Отделение диализа волею архитектора – отдельное здание, прилепившееся на уровне шестого этажа к высотному, основному. Отдельный вход со двора, под горой, дамокловым мечом над ним нависающей. Кроме отдельного входа есть в оба здания общий: лифтом на шестой этаж, несколько десятков метров по коридору. Кому как привычно: одни приезжают во двор, там стоянка, другие прибывают через общий центральный.

Воздух в отделении густо замешан на крови, страдании. Зал разделён на отсеки: диализная машина, кресло-кровать, тумбочка. Отсеки условны: задёрнут шторы – отсек, отдёрнут – часть зала. Медсёстры задёрнутых штор не выносят: бегай, подглядывай в щёлочку, того смотри – не углядишь.

Цивилизация продлевает жизнь людям, расходы обществу увеличивая. Диализ – вещь не дешёвая. Количество нуждающихся растёт год от года. Что делать? Добавляли машины и кресла. Теперь больше некуда. Посередине зала стойка для медсестёр: компьютер, папки-бумажки. Ноев ковчег: по периметру отсеки-каюты, капитанский мостик посередине, вокруг – океан, страсти-мордасти, глупости людей здоровых неумных. Здесь, в диализном зале жизнь помечена смертью. Так орнитологи перелётных птиц кольцами помечают, где начнут перелёт, где закончат. За окнами – зашторены наглухо, тяжело – зной, а внутри одеялами укрываются. Распаренные с жары, усаживаясь-укладываясь, разве что простынку набросят. Но через час медсёстры с одеялами бегают.

За окнами-стенами летит время стремительно. Не успел умыться-одеться – и вечер. Что сделал-успел? А в Ноевом ковчеге время тянется медленно, тягучей медово-горькою каплей. Жизнь пролетает стремительно, безвозвратно, а время тянется медленно, безнадёжно. Парадокс? Насмешка Творца?
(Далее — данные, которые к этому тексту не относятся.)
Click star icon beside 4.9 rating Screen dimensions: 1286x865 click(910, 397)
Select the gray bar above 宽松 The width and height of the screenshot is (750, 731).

Возвышаясь над всеми, выплывая, передвигаясь медленно и стремительно появляясь, царит в отделении Ольга: точность и безусловность. Ольга сказала – обжалованию не подлежит.

Врачи и медсёстры более всех боятся болезней. Самые мнительные – самые осведомлённые, время от времени находят симптомы болезней разных, порою диковинных. Обсуждают, справляются и советуются. Симптомы сами собой исчезают – до новых. Неудивительно, самый частый предмет обсуждения – почки. Больше всего боятся сесть на кресло подключённым к машине, перегоняющей кровь. Некоторые из суеверия не садятся на кресла, когда больных нет и можно расслабиться. Синдром палаты № 6 несомненный.

Один пациент, по собственному утверждению, пропитанный иронией, как алкоголем, и отравленный сарказмом, словно наркотиком, говаривал, что работа – универсальное лекарство от неразделённой любви, от нескладывающейся карьеры и от почечной недостаточности. Она так не считала. Хотя, втянувшись в, как тот называл, кровавую вакханалию, представить уже не могла, чем другим могла бы заняться. Не говоря о прошлой буквенно-бумажной жизни, дававшей ложное ощущение причастности к чему-то возвышенно эфемерному.

Пациент этот её дежурным встречал: «Асенька пришла», иногда добавляя: «Коньячка принесла», думая, что именем обязана тургеневской героине. На самом же деле бабушкам – Басе и Хасе. Ни в молодости, ни сейчас у неё ничего общего не было с взбалмошной, нервной, как серна, и как серна же глупой, тургеневской Асей, единственная заслуга которой, что именем героини названа единственная заметная вещь русской словесности, кроме «Анны Карениной».

У евреев имена нарекают в честь праведников или же в память – исключительно в память – родных. Идея в честь сразу отпала. Представьте девочку с красным галстуком, которую вызывают перед пионерским отрядом, чтобы за пионерское усердие наградить. Старшая пионервожатая: «Бася (или же: Хася)!» Представили? То-то же! К тому же – до ста двадцати – бабушки живы. Так без Тургенева Ася случилась.

На двенадцатый день рождения, отнюдь не почитая особым, получила от бабушек дорогие подарки: от Баси – золотое колечко, от Хаси – серьги, разумеется, золотые. Колечко сопровождалось сентенцией: золото всегда можно на хлеб обменять, серьги: золотом можно от полицейского откупиться. С тех пор связь между золотом, хлебом и полицейскими её сопровождала всегда.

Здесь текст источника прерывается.